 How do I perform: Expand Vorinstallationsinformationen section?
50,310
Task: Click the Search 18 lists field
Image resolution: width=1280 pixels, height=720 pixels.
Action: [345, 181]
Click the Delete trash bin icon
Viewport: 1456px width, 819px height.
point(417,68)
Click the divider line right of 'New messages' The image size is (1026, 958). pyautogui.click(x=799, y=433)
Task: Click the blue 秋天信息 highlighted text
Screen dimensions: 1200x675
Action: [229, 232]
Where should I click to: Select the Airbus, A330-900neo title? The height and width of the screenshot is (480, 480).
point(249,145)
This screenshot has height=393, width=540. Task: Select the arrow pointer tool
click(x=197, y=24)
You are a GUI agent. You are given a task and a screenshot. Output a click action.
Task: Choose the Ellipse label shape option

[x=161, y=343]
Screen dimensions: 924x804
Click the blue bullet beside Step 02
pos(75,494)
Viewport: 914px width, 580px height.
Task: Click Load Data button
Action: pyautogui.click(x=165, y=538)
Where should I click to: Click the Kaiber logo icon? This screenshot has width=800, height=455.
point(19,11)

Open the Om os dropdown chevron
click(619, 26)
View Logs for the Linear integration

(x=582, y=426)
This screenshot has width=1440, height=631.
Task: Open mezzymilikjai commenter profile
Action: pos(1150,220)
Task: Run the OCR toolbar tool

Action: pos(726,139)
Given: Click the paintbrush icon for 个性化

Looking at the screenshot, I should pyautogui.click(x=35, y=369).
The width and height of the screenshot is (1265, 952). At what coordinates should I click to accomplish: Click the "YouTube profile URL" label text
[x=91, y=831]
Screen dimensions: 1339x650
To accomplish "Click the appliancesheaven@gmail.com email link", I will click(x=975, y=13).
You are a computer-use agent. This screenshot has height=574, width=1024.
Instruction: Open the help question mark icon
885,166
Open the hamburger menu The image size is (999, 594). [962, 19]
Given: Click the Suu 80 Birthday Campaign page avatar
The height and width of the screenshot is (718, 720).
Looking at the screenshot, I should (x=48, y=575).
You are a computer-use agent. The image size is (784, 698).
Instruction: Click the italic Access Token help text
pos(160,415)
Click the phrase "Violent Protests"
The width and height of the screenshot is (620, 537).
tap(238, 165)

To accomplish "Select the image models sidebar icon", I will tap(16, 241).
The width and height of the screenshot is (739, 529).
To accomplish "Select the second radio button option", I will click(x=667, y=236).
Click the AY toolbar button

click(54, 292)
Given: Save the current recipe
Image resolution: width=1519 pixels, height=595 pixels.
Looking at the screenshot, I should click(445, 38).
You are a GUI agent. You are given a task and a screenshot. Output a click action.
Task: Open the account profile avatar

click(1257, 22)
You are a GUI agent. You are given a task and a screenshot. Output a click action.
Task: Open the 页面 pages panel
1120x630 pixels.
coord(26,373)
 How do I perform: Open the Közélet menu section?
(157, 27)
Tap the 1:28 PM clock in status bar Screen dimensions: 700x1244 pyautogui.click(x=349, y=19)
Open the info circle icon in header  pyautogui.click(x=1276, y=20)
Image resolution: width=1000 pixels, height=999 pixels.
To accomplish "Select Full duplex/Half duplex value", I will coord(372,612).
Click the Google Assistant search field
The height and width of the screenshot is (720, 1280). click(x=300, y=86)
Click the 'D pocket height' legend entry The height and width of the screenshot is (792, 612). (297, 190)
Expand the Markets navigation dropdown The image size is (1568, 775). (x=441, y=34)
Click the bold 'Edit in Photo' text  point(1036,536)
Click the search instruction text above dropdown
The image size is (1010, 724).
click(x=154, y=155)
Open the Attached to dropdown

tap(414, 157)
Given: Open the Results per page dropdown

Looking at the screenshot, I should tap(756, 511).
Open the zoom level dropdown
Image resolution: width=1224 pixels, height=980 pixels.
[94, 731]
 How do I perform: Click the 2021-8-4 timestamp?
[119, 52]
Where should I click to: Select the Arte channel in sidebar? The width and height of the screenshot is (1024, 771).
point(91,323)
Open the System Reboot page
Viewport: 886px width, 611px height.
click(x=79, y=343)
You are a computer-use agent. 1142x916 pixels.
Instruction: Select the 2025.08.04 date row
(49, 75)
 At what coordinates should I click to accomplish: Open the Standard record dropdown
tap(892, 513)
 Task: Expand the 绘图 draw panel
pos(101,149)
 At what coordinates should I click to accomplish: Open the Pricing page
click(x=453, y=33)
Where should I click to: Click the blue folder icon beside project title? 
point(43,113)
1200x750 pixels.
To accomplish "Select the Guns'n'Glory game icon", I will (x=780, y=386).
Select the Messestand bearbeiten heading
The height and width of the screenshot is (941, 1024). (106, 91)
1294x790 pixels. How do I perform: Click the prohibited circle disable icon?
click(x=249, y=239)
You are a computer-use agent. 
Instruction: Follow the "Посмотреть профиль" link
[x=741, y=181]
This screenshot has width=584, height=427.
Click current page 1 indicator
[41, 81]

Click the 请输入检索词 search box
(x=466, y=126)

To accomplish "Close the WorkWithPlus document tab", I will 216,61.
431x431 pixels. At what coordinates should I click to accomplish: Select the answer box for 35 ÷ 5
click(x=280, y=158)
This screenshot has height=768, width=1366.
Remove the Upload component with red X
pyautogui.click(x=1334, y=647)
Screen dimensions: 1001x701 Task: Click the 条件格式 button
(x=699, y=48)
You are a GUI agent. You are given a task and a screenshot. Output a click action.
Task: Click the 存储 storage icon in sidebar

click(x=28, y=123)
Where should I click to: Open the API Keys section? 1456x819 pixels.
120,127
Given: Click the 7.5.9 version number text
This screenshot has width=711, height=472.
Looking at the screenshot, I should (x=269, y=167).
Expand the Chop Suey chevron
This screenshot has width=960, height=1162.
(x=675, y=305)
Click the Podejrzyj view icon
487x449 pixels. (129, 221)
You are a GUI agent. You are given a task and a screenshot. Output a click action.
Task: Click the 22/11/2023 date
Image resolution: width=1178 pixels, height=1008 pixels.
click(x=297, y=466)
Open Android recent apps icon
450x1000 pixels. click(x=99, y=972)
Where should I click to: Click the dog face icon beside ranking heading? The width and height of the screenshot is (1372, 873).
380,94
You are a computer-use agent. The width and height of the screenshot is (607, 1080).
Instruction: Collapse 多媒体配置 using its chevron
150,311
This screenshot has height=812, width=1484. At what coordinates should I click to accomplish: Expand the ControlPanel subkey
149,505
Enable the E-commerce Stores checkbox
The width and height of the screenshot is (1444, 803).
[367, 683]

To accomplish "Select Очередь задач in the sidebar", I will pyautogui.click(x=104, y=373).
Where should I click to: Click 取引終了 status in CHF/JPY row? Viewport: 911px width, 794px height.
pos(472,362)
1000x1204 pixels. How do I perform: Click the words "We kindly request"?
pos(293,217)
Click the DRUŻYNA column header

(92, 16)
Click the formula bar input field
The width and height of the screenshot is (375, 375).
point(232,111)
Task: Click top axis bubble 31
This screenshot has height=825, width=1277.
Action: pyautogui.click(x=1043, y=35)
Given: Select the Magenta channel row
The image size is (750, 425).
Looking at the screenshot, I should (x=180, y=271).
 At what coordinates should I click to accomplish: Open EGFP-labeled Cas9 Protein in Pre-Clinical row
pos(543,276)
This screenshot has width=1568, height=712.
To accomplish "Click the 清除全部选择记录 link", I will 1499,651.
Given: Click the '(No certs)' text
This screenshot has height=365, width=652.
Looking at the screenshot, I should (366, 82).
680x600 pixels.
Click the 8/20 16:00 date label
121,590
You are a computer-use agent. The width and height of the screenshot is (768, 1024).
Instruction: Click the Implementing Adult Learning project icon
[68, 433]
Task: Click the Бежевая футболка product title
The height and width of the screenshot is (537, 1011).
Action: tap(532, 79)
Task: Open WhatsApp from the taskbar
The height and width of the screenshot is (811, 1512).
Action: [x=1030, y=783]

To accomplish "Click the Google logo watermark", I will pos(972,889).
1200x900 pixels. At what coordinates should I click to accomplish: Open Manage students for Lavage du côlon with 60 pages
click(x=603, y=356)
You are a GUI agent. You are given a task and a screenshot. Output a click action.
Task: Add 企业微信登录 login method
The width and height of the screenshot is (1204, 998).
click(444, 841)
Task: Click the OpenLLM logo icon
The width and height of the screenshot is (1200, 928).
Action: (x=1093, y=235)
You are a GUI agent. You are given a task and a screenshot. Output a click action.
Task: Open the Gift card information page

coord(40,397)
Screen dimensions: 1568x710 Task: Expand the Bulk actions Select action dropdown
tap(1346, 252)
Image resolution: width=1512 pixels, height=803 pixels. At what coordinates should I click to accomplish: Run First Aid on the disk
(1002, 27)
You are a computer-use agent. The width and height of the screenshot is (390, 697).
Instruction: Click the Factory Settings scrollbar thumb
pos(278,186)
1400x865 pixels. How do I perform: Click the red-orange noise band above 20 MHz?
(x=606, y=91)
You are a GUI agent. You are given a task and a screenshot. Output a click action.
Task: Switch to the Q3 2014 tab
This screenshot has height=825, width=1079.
# # # # #
■ What needs to be done
Take the lines above from the one containing "The image size is (750, 425)." to the one containing "680x600 pixels." and retype them exactly, both ends included, with nothing added.

■ Response to this exercise
The image size is (750, 425).
Looking at the screenshot, I should (x=180, y=271).
 At what coordinates should I click to accomplish: Open EGFP-labeled Cas9 Protein in Pre-Clinical row
pos(543,276)
This screenshot has width=1568, height=712.
To accomplish "Click the 清除全部选择记录 link", I will 1499,651.
Given: Click the '(No certs)' text
This screenshot has height=365, width=652.
Looking at the screenshot, I should (366, 82).
680x600 pixels.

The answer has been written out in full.